[ASSIGNMENT] Each line of the records containing "this" is to be copied out and returned.

[RECORDS FOR PROCESSING]

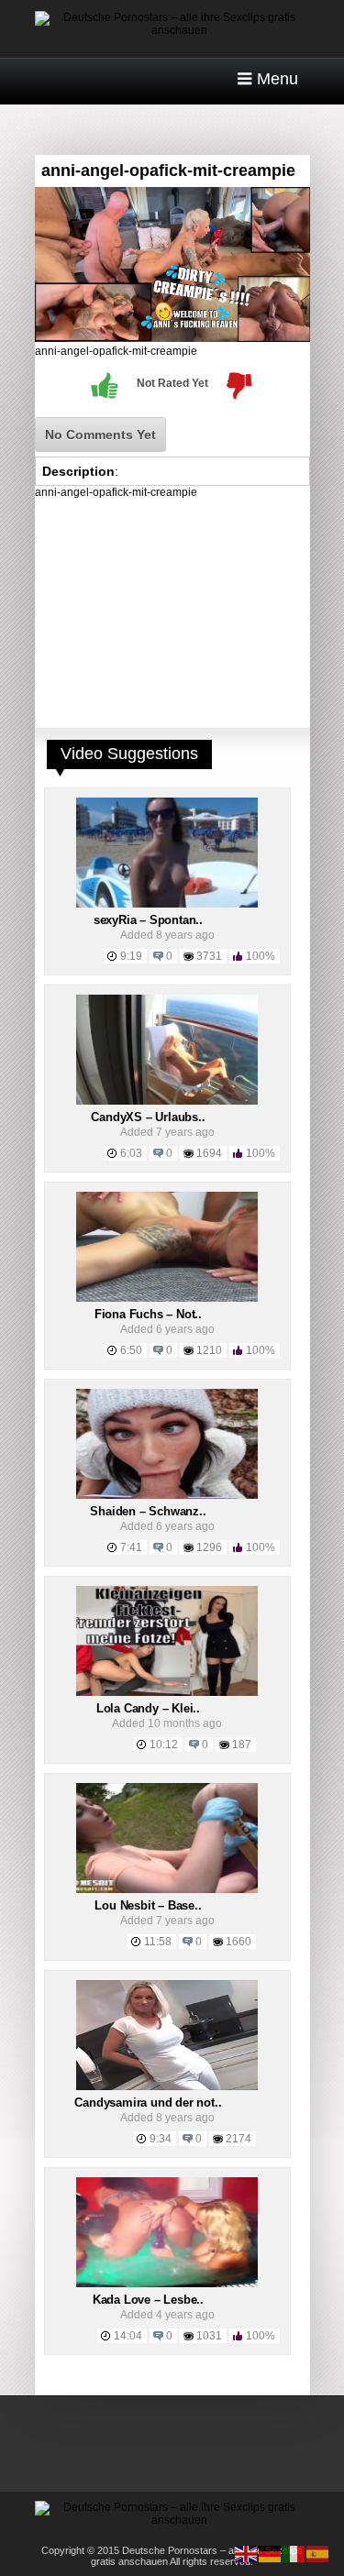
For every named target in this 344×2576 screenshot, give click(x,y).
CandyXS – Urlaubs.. (148, 1117)
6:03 (131, 1153)
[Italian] (294, 2553)
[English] (247, 2553)
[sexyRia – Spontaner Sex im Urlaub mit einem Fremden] (167, 903)
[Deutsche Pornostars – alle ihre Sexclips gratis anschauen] (172, 30)
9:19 (131, 956)
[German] (271, 2553)
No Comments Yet (100, 434)
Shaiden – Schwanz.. (147, 1511)
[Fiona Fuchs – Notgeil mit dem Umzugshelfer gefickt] (167, 1298)
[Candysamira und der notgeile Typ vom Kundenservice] (167, 2086)
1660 (238, 1941)
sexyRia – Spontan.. (148, 920)
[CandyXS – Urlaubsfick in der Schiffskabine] (167, 1101)
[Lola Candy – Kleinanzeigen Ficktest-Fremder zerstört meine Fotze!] (167, 1692)
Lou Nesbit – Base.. (147, 1905)
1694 (209, 1153)
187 (241, 1744)
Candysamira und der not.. (147, 2102)
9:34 (161, 2138)
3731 (209, 956)
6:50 (131, 1350)
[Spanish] (318, 2553)
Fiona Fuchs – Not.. (148, 1314)
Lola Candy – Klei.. (148, 1708)
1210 (209, 1350)
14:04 (128, 2335)
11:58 (158, 1941)
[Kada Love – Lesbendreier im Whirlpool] (167, 2283)
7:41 (131, 1547)
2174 (238, 2138)
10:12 (164, 1744)
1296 (209, 1547)
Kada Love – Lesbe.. (148, 2299)
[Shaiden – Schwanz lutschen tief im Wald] (167, 1495)
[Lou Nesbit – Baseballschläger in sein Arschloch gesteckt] (167, 1889)
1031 (209, 2335)
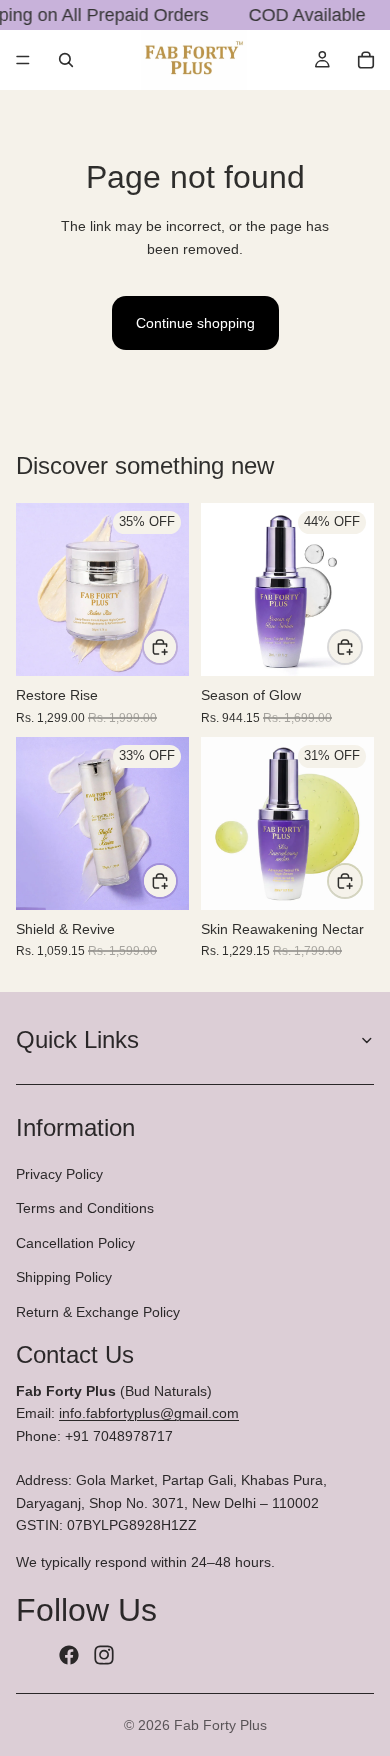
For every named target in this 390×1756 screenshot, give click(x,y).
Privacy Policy (59, 1174)
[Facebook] (69, 1656)
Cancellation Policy (75, 1243)
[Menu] (23, 60)
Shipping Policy (64, 1277)
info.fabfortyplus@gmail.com (149, 1414)
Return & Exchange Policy (98, 1312)
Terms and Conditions (85, 1209)
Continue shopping (195, 323)
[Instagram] (104, 1656)
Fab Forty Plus (220, 1725)
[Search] (66, 60)
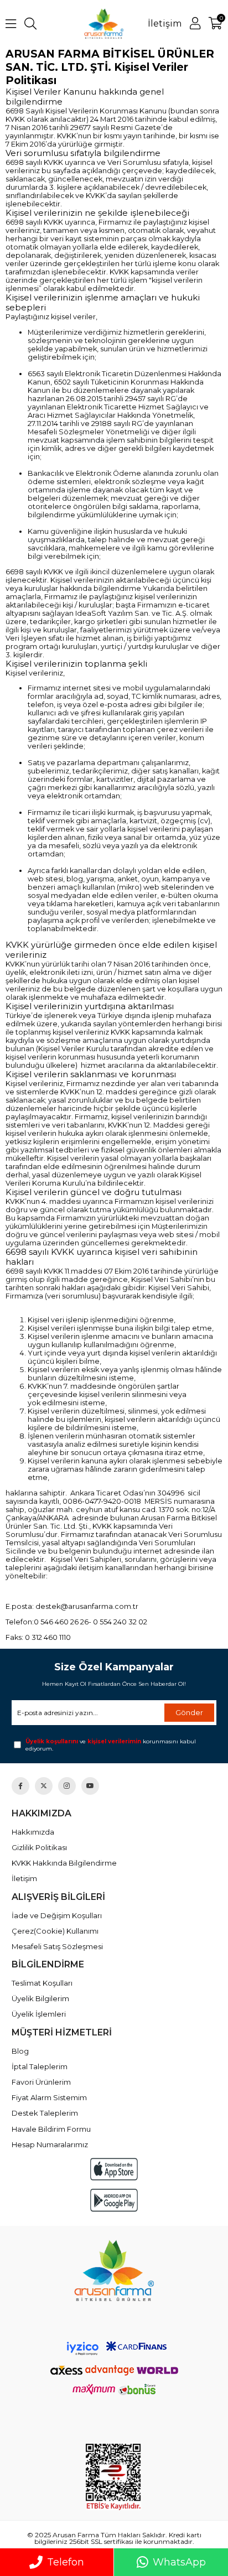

[COMPLETED EXERCISE]
For every named target in this 344×2576 screenshot, give click(x,y).
For every named target in this 390×1756 screenshot, give click(x,y).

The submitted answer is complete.